By 1881 Pedrick was out of the picture and it was just Theo’s name associated with The Warrington Steel Pen Co.
Theo Warrington made pens up through 1885 when he seems to have gotten out of the pen and stationery business. By 1901 he’s become an electrician in his long-time home of Camden, NJ. Theodore passes away in 1920 at the age of 69 and is buried in Evergreen Cemetery in Camden, NJ.
Post Script: Colorado Nibs
The only example of an existing Warrington & Co. nib I know of is not from Samuel Warrington’s original patent, but instead is a pen in my personal collection marked “Warrington & Co’s Colorado.”
The interesting thing about this nib is that it is pretty much exactly like the Colorado nibs produced by Warrington’s neighbor across the river, the Esterbrook Steel Pen Company.
These pens are often advertised as “indestructible” because they don’t corrode in ink, and, supposedly, you can bend them back into shape should you accidentally drop it. Esterbrook even produced a version with the name “Indestructible.” And in this ad from 1868, Warrington promotes their “Indestructible” pens and differentiates them from their steel pens. This tells me that they were most likely producing more than just one style of brass pen.

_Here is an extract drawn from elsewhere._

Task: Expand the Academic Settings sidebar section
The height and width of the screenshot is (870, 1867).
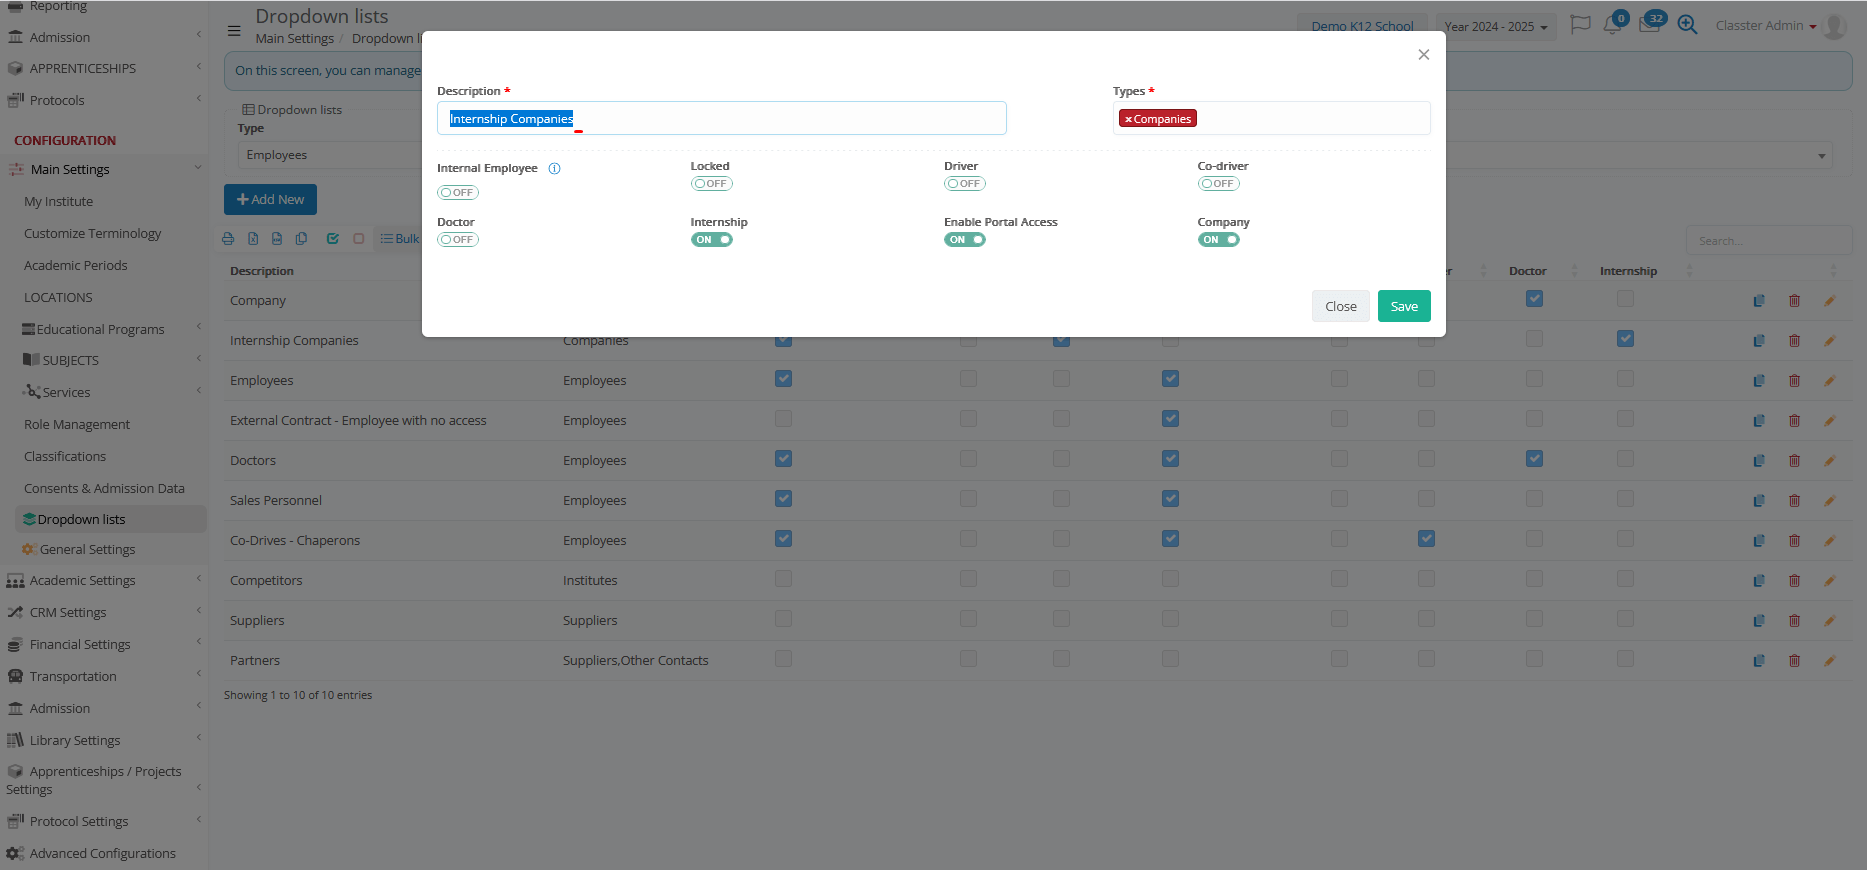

Esterbrook also produced a whole series of these brass pens. Most of them were in the Colorado pen series, from the Colorado No. 1, No. 2, No. 3, No. 304 Colorado No. 2, and several others using the same shape but with different names, like the Indestructible, and the larger version, the Arlington. But the most common was the Colorado No. 2.
All of the Colorado pens, whether Esterbrook or Warrington, are made of a brass alloy and are imitative of gold pens in their shape and looks. The name may come from the large gold deposits first discovered in Colorado in 1859 and which continued to pump large amounts of gold eastward for years after.

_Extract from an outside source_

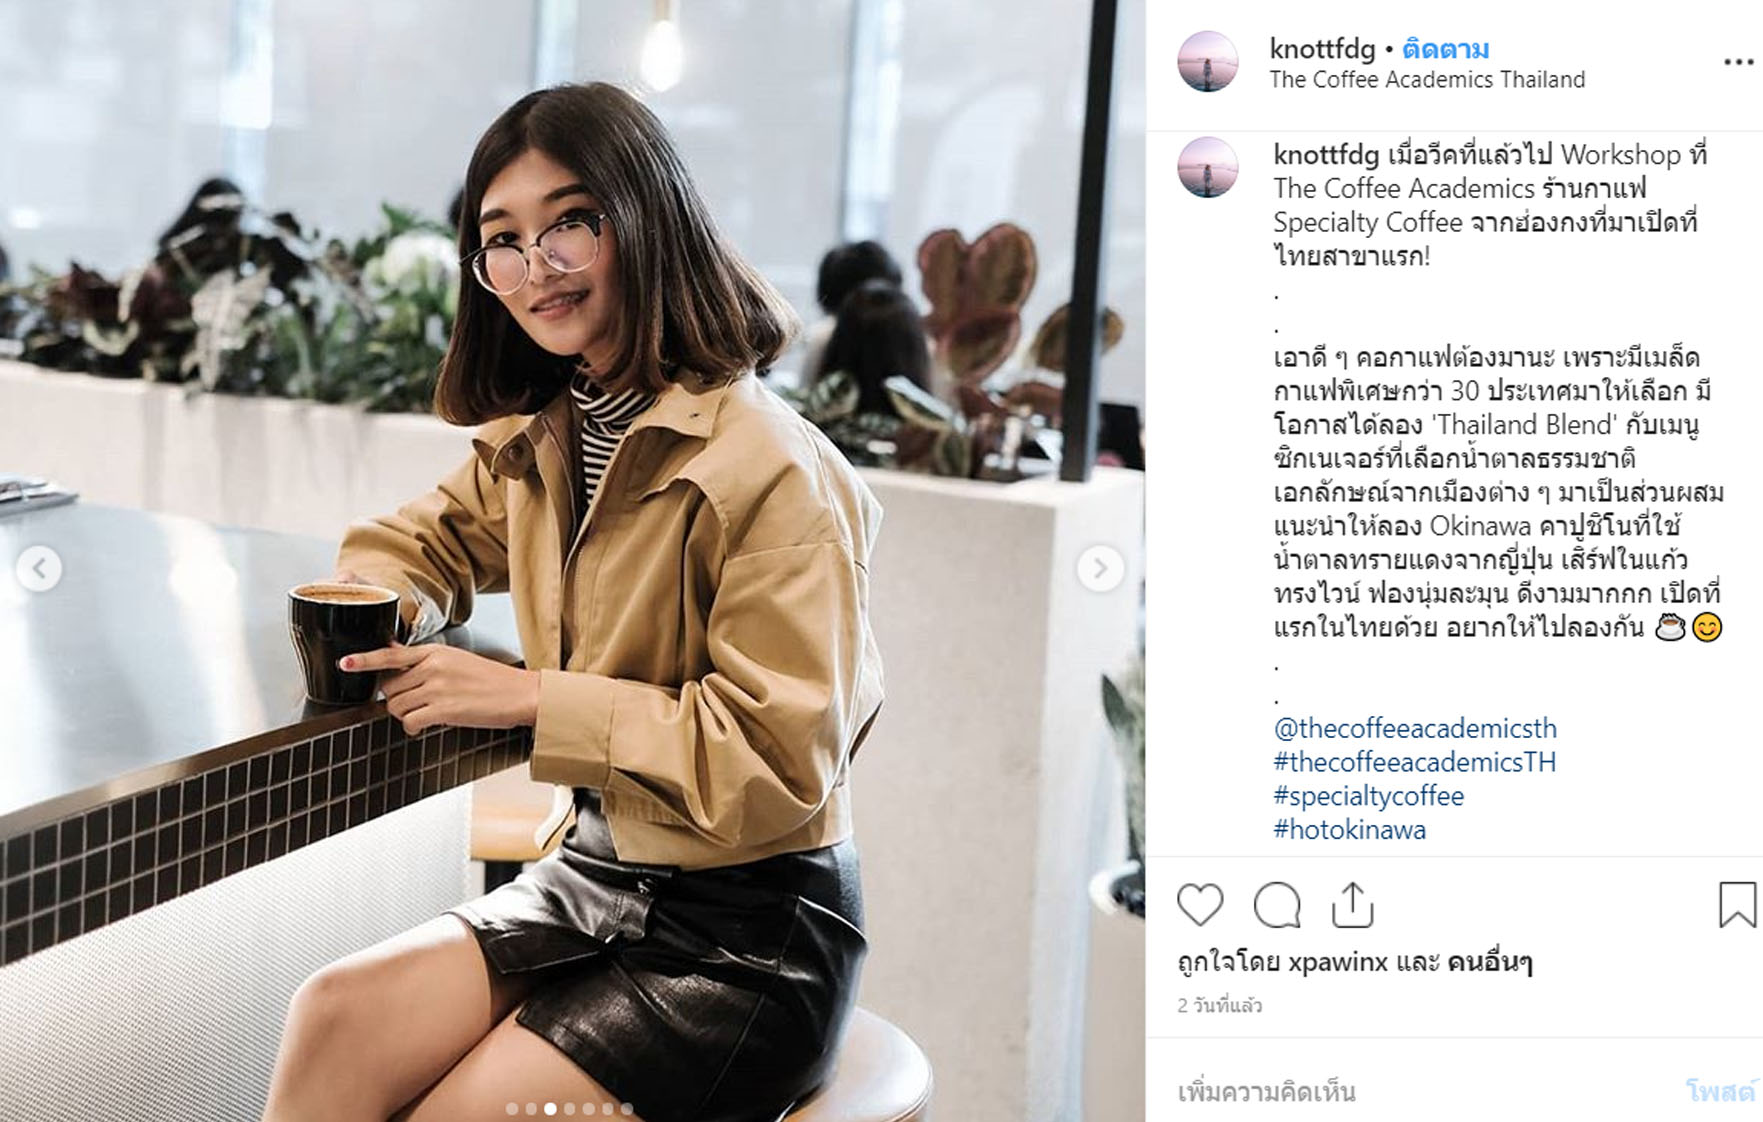Like the post with the heart icon
Viewport: 1763px width, 1122px height.
coord(1200,905)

The question is, which came first, the Warrington Colorado, or the Esterbrook Colorado series? Did John Turner lift the design from his time at Esterbrook, or did Esterbrook take the design from Warrington? I have found one reference to Esterbrook making Colorado pens during the same time as Warrington was in business. And we know that Warrington shared the building at 12th and Buttonwood with the Dearborn & Co. Brass foundry. Unfortunately, the earliest actual list of pens made by Esterbrook is from 1876, and we have no list other than the ads of what pens Warrington made, so right now there is no evidence for who made what first.
Here’s an 1877 ad that introduces their new “Indestructible” pen. The reference to “curb stone salesmen” means door-to-door salesmen.
So, who copied from who? Were both of these copies of someone else? It’s a question we may never be able to answer.
Post Script #2: Another Warrington Pen
Thanks to fellow collector David Berlin, I have a picture of another Warrington & Co’s pen. This one is an oblique using the Mordan design.
Anyone else have one? Would love to gather pictures of more examples should any exist.